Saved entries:
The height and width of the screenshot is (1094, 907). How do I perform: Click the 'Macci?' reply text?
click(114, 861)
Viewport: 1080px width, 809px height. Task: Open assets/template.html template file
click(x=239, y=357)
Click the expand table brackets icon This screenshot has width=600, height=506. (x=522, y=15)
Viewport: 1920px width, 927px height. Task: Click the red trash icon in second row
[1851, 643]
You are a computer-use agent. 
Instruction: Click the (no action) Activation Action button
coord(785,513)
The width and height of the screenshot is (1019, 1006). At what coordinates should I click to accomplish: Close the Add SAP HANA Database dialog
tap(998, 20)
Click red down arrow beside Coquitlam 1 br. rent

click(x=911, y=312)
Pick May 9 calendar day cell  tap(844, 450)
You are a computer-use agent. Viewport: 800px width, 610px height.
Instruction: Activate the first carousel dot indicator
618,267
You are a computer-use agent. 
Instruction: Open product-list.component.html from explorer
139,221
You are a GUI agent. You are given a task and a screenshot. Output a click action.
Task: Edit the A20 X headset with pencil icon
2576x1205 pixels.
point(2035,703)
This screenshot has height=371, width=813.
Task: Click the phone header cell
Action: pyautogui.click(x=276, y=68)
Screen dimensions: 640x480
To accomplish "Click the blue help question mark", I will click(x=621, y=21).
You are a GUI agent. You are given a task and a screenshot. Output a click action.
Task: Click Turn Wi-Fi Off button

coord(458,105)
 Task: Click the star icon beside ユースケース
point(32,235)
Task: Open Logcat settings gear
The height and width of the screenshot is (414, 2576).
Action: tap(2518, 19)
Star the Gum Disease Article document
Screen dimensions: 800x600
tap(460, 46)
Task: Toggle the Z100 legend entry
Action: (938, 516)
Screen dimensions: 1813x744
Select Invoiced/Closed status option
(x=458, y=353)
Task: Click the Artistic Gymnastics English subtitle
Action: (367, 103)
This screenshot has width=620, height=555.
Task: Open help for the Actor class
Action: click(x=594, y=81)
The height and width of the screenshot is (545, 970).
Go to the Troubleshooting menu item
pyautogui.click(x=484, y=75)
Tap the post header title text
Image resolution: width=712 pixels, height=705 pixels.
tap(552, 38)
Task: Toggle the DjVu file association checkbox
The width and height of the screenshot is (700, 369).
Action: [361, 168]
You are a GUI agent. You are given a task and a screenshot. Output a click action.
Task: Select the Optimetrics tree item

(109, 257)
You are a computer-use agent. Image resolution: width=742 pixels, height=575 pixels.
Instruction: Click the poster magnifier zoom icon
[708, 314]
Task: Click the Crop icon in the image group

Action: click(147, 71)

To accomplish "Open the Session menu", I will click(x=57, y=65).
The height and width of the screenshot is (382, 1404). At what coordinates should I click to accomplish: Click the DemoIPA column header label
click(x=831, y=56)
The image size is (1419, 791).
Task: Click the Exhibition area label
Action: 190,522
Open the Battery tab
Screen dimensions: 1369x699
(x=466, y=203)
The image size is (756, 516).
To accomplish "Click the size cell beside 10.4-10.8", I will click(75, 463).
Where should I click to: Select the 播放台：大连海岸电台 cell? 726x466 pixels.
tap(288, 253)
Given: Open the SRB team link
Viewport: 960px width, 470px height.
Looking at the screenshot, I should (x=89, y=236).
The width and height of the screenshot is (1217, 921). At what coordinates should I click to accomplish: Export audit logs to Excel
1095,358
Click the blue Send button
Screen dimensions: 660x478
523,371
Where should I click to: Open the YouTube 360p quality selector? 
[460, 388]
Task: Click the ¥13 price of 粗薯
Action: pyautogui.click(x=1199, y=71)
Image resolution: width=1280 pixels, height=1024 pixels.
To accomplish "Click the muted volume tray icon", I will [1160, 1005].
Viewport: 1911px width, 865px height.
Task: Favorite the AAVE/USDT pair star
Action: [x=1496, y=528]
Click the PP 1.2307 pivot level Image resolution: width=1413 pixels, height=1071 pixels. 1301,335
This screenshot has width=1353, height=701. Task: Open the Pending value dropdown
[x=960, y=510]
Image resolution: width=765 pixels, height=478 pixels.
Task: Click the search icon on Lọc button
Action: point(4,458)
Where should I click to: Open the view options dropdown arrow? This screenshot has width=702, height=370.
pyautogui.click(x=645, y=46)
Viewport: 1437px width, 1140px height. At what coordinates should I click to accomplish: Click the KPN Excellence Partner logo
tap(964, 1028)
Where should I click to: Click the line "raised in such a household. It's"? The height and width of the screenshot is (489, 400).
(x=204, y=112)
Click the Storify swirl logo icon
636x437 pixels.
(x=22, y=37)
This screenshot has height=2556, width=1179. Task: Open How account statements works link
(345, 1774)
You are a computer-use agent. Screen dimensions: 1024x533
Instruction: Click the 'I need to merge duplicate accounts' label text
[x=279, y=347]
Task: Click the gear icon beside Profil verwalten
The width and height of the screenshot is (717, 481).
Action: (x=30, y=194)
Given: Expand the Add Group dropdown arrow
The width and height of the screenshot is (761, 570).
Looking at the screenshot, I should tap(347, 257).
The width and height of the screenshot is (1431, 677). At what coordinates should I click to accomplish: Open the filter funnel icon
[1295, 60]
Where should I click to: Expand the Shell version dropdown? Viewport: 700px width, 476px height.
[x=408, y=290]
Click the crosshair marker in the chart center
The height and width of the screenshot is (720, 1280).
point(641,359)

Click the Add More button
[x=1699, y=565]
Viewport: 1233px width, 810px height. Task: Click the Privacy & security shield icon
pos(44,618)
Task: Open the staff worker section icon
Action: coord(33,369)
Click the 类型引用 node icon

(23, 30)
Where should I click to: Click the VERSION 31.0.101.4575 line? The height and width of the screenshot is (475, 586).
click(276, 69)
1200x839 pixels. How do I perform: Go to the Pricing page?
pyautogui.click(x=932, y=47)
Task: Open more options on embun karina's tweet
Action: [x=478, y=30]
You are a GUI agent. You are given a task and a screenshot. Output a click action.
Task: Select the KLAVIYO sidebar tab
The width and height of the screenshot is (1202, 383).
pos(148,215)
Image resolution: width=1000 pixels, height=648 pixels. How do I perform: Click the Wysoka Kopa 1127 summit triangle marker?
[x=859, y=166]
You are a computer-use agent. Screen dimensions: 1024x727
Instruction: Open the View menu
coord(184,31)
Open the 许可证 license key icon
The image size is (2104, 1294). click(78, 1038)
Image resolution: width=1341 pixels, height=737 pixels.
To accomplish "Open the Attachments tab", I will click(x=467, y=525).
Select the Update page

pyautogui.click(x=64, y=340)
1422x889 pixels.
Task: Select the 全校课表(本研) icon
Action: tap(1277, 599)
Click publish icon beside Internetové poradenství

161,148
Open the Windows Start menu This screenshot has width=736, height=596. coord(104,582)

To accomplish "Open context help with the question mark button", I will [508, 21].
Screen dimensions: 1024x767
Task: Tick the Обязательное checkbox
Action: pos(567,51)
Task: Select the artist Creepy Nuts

> What needs to be done: Bring together each line above where the string "gear" turns up.

> Exercise output:
Task: Open Logcat settings gear
Task: Click the gear icon beside Profil verwalten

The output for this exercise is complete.